Subject: Re: SC - liver (was  rare foods at feasts-rant)

 

And it came to pass on 27 Sep 00, , that Decker, Terry D. wrote:

> Of course, liver is very much a matter of personal taste, so perhaps some

> others will share their recipes and opinions.

>

> Bear

 

Personally, the only kind of liver I can tolerate is Jewish-style

chopped (chicken) liver.  But my lord husband loves it fried with

onions, and orders it in restaurants now and then.  Anyway, for

those who do like the stuff, here's a period recipe:

 

Source: Ruperto de Nola, _Libro de Guisados_ (Spanish, 1529)
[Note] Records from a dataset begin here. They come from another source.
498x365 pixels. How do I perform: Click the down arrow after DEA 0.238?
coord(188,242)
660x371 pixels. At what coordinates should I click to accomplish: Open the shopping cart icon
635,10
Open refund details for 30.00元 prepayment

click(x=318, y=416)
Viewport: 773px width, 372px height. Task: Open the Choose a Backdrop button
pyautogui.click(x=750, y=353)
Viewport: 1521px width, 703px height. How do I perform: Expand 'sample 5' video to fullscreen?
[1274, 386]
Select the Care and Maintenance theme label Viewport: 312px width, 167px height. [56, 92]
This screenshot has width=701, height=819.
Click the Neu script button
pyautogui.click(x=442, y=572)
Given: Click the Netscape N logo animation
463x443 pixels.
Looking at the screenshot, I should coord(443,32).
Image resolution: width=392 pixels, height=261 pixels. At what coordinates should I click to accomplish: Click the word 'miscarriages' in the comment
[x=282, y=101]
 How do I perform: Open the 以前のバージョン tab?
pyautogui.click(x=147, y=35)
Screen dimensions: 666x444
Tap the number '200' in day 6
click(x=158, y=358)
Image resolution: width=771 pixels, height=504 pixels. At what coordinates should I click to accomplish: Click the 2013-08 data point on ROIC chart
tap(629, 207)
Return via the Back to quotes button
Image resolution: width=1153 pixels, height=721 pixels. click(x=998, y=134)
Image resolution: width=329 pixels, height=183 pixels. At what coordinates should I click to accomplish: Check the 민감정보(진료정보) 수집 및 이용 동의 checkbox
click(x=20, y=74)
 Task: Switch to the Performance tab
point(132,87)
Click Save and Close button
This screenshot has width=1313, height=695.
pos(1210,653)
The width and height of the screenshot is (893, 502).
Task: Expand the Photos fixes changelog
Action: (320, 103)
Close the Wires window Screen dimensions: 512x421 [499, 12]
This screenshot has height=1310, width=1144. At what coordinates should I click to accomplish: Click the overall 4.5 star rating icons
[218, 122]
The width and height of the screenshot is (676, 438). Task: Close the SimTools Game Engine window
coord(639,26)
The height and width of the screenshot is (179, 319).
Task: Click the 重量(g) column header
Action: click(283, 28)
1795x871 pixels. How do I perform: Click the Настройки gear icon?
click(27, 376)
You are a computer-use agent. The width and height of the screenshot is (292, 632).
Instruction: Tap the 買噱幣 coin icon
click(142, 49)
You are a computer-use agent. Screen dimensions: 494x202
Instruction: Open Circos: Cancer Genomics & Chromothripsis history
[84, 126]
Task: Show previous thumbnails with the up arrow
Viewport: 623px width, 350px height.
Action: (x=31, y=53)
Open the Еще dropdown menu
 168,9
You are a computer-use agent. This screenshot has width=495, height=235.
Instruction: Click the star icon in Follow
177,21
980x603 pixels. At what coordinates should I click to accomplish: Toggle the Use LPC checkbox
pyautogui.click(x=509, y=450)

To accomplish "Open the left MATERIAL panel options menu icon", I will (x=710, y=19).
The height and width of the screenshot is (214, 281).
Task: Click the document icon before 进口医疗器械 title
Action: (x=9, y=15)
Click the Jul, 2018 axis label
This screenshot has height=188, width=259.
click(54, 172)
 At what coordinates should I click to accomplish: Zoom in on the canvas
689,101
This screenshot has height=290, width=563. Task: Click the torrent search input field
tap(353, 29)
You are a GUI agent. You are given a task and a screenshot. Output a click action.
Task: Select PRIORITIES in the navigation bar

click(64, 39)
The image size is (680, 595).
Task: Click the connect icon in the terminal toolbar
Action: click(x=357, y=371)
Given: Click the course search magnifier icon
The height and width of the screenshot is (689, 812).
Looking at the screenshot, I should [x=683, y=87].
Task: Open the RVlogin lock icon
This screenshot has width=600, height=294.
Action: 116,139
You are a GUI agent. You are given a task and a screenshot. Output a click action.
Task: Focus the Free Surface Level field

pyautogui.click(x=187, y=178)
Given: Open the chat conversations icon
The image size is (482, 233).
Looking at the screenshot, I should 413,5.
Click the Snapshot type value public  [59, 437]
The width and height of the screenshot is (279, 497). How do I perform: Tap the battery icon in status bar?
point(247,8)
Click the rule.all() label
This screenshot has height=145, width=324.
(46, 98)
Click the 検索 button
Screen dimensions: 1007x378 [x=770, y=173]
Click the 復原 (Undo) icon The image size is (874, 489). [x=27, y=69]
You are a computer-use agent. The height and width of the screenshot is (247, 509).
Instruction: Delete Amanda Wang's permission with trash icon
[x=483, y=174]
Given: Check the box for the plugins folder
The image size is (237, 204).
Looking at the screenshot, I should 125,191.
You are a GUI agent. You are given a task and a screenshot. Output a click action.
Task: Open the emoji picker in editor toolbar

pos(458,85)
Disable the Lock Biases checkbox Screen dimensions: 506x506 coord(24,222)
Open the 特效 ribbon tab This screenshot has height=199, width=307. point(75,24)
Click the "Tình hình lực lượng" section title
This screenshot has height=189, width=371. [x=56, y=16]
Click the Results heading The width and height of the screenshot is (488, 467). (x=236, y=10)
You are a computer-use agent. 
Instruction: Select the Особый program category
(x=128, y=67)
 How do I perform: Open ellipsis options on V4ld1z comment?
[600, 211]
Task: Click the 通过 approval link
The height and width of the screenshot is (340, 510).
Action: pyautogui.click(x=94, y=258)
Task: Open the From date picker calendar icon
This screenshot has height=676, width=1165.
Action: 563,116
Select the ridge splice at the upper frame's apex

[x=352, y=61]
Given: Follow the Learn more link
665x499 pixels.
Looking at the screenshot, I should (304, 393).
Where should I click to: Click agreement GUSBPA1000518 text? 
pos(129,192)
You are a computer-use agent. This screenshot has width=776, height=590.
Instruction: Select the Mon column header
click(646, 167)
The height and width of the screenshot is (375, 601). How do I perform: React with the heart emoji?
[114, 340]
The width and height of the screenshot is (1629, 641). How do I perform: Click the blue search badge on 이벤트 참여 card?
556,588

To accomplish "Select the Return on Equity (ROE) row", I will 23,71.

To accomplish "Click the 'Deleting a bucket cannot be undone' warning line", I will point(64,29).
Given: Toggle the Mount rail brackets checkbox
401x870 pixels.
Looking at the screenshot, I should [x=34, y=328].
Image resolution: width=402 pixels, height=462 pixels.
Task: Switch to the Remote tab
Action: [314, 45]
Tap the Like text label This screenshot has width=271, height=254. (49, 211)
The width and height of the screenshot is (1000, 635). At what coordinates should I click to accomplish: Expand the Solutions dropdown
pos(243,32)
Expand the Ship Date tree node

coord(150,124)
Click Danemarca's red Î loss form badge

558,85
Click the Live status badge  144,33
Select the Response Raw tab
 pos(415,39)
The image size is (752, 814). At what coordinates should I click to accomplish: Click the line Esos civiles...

Translation: Lady Brighid ni Chiarain (Robin Carroll-Mann)

 

Vinegar Which is Marinated Liver

VINAGRE QUE ES HIGADO ADOBADO

 

Take onions, and cut them very small, like fingers, and fry them gently

with fatty bacon; and then take the liver of a kid or a lamb or a goat and

cut them into slices the size of a half walnut, and fry it gently with the

onion until the liver loses its color; then take a crustless piece of toasted

bread soaked in white vinegar, and grind it well, and dissolve it with

sweet white wine; and then strain it through a woolen cloth; and then

cast it over the onion and the liver, all together in the casserole; and cast

in ground cinnamon; and cook until it is well thickened and when it is

cooked, prepare dishes.

 

Lady Brighid ni Chiarain

Settmour Swamp, East (NJ)

 

 

Date: Thu, 28 Sep 2000 09:32:42 -0500

From: "Decker, Terry D." <TerryD at Health.State.OK.US>

Subject: Historic Liver recipes (was SC - liver )

 

I was perusing Sabina Welserin last night and thinking about liver.  How was

it prepared?  Were any types of liver avoided?  What was the medical

philosophy concerning liver?  With Brighid's post from de Nola, I thought a

thread on historic liver recipes and documentation might be fun.

 

Not being into liverwurst, I'm thinking of trying the liver dish and the

liver tart from Welser.  The recipes given below are from Valois Armstrong's

translation of Das Kochbuch von Sabina Welserin.

 

Bear

 

 

21 A liver dish  

Then take a liver from a lamb and cut it into little pieces the size of a calf's

sweetbreads and wrap around each piece a small lamb's caul and stick it onto

a spit and roast it like small spitted birds on a grill.  

 

26 If you would make good liverwurst  

First take a quarter of a pig's liver, also a quarter of a pig's lungs, chop them small, after that chop bacon into small cubes and put salt and caraway seeds into it. The liver and lungs must first be cooked, before they are chopped, and afterwards pour as much of this broth on the chopped meat as you feel is enough. Then take the intestines from the slaughterhouse and fill them full, then you have good sausage.